If our aim is to use interestingness as a predictor of potential usefulness then all of this variability is an asset. We have a historical record to be scoured; patterns to be evaluated. Understanding these patterns is of critical importance to the quality of our predictions and the efficiency of our research institutions. If the historical record is too opaque, we should at least establish a culture of transparency: make records not only of what work is done, but why it is done. Who did it seem interesting to? How did they feel about the research program; why were they really working on it? In the long term, we can hope to discover whose intuitions were valuable and whose were not; we can understand which aesthetics lead to useful work and which do not.

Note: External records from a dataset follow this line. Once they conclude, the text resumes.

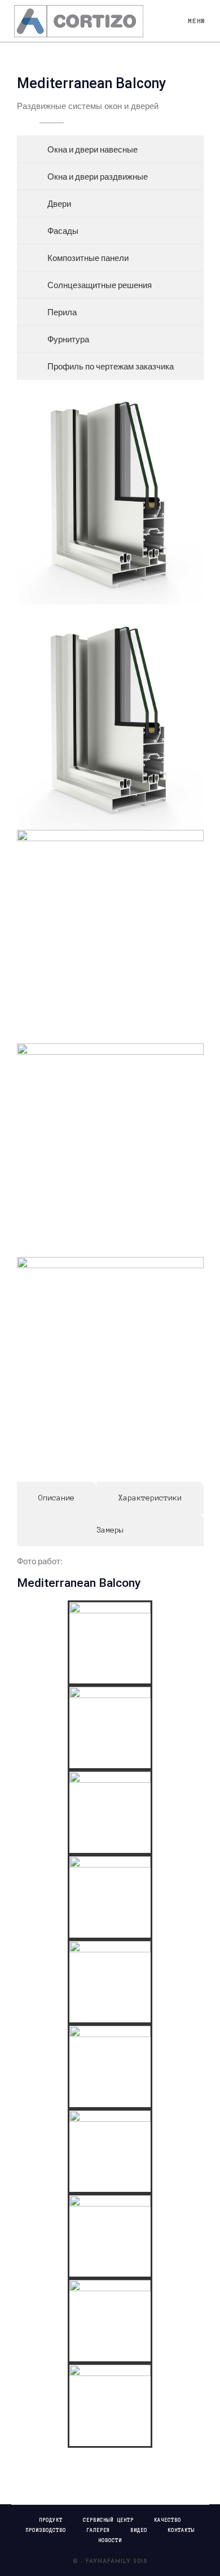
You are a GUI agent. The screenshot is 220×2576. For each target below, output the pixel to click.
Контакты (181, 2530)
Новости (110, 2540)
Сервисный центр (108, 2520)
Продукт (51, 2520)
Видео (138, 2530)
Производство (45, 2530)
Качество (167, 2520)
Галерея (98, 2530)
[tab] (57, 1498)
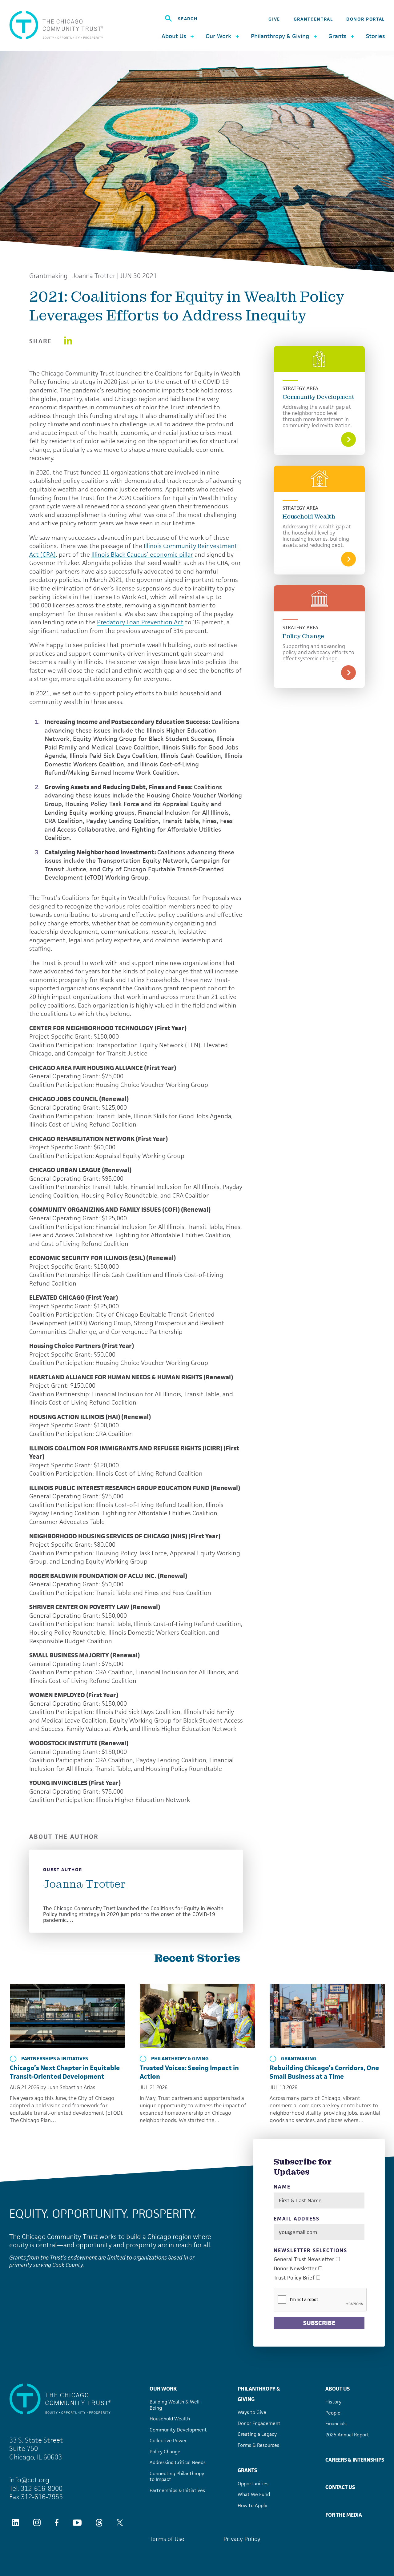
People (332, 2413)
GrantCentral (313, 19)
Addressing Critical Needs (178, 2462)
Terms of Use (167, 2539)
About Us (337, 2388)
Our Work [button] (218, 36)
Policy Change (303, 636)
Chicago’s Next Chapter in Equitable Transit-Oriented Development (65, 2072)
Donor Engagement (259, 2423)
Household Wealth (309, 516)
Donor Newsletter (295, 2269)
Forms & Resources (258, 2445)
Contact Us (340, 2487)
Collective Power (168, 2440)
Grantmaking (48, 276)
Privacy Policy (241, 2539)
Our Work (163, 2388)
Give (274, 19)
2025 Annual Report (347, 2434)
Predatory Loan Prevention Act (140, 622)
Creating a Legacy (257, 2434)
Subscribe (319, 2323)
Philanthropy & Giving (180, 2059)
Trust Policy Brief (294, 2278)
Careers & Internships (354, 2459)
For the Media (343, 2514)
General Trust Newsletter (304, 2259)
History (333, 2402)
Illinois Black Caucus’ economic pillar (142, 555)
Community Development (319, 397)
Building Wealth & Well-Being (175, 2405)
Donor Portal (365, 19)
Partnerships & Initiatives (54, 2059)
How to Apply (252, 2505)
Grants (247, 2470)
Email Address (297, 2219)
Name (282, 2187)
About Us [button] (174, 36)
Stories (375, 36)
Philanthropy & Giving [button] (280, 36)
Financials (336, 2423)
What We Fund (254, 2494)
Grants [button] (337, 36)
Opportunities (253, 2483)
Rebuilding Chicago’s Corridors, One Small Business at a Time (324, 2072)
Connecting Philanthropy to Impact (177, 2476)
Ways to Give (252, 2412)
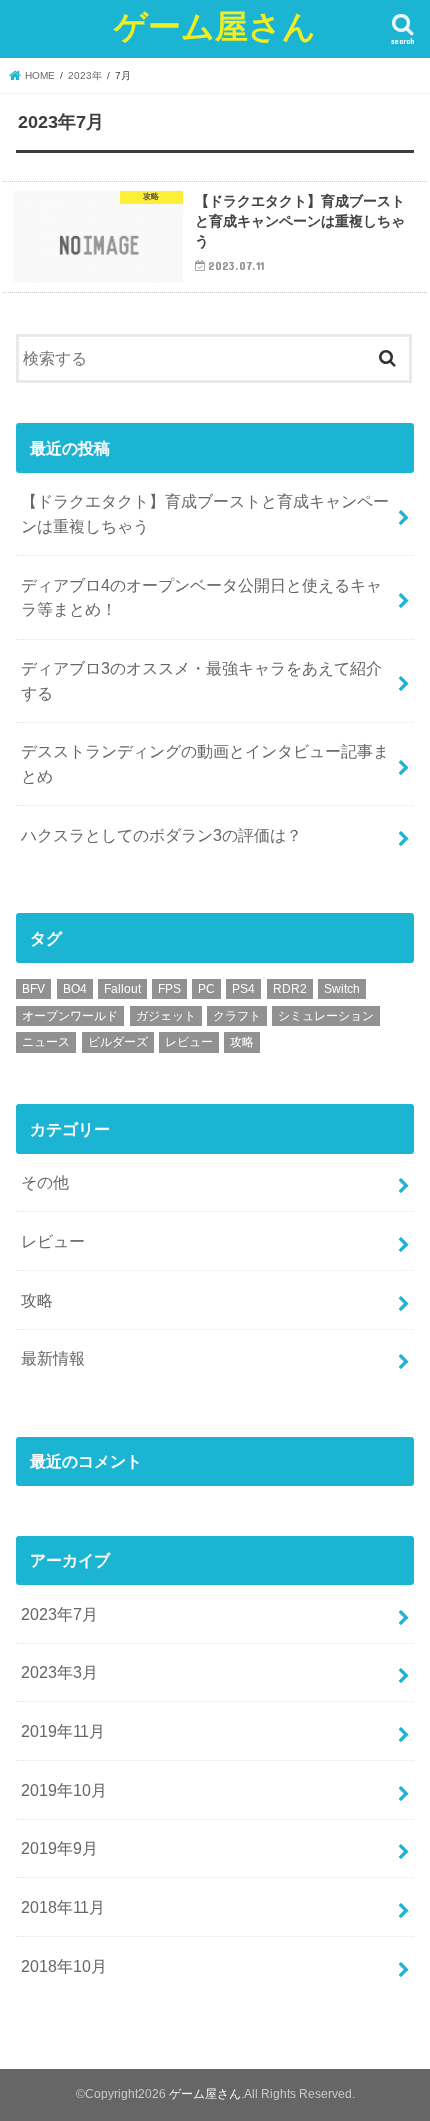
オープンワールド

Over time (if not immediately), we can hope to develop a common understanding of the link between interestingness and future usefulness, and develop institutions which exploit this understanding to produce valuable research.
I think you're forgetting the problem of incentives. Whatever standard procedures for evaluating/predicting usefulness you come up with, if they're actually used to allocate resources and status in practice, people will have the incentive to hack them by designing and presenting their own work to come off as better than it really is. And since people who do research are usually very smart, you'll be faced with a host of extremely smart people trying to outsmart and cheat your metrics, in which many will surely be successful. Goodhart's law, and all that.
This, of course, is not even considering whether the influential people whom you'd have to win over to establish such practices have the incentive to submit their past and present work to such evaluation. Unfortunately, although the problems you point out are very real, there is no straightforward solution for them; almost any attempt at fixing institution is likely to run into difficult and unpredictable problems with perverse incentives.
This could be alleviated by making the standards sufficiently retrospective, e.g. evaluate the usefulness of current work in 100 years (which would probably make it more effective anyways).
We could also test these predictions on historical data, although it might be slightly trickier.